The combination of fish is chopped up with lots of ingredients including parsley, eggs, sugar, kosher salt, pepper and matzo meal.

“We aren’t supposed to eat leaven products because of the exodus from Egypt and no time to let bread rise,” Lapin explained.

Claudia Silver-Huff
Claudia Silver-Huff

The eight-day festival of Passover commemorates the liberation of the Jewish people. The festival begins with a Seder feast.

“Seder means order and the beautiful thing about Passover or Pesah is that it is done in the home,” Dowsett said. “Judaism is a lot about foods and tastes and smells and symbolism particularly at Passover.”

Gefilte fish is not a dish required at Seder, but it is usually served with fresh horseradish sauce, which represents the bitterness of slavery and it is mixed with parsley which represents rebirth.

“Seder to me represents family and carrying on tradition,” Milan-Niler said.

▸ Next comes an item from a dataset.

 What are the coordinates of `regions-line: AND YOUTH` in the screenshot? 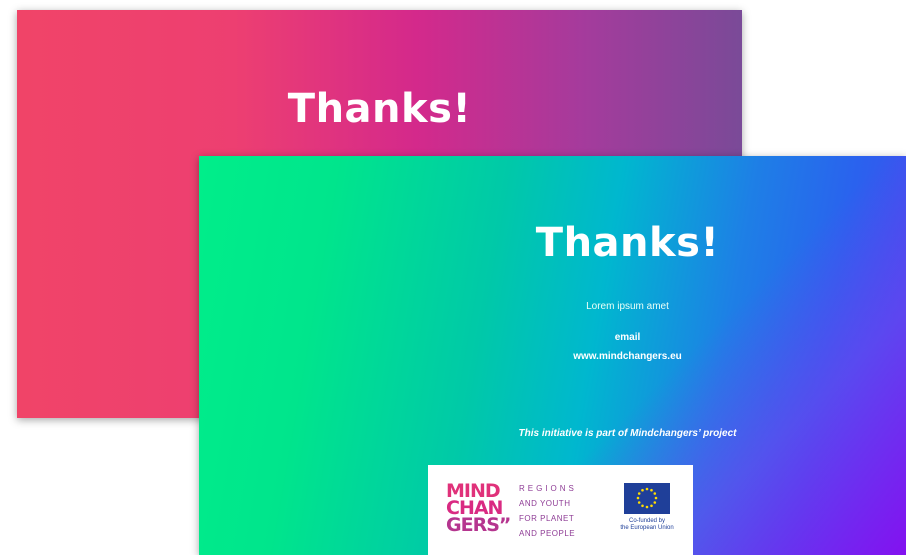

She remembers as a child it was a special time for her family because it was the only time her uncle would talk about his escape from a Nazi concentration camp.

“The reason why was we were celebrating personal freedom and it was an honor and a privilege and a gift that my uncle was alive,” Milan-Niler said.

All the women believe it is important to pass on their Passover traditions to their children.

“It is a refreshing time and I don’t think if it wasn’t for Passover my kitchen would get as clean as it does,” said Dowsett.

The women say they prepare for Passover weeks in advance and use different dishes for the Seder meal. Seder customs include telling the Passover story, discussing it, drinking four cups of wine and partaking of symbolic foods.

“At the very end, the last step is you always say next year in Jerusalem, which is very persons’ hope to celebrate next year in Jerusalem,” Lapin said.

If they aren’t in Jerusalem, these women will most likely be back in Dowsett’s kitchen making their beloved Gefilte fish.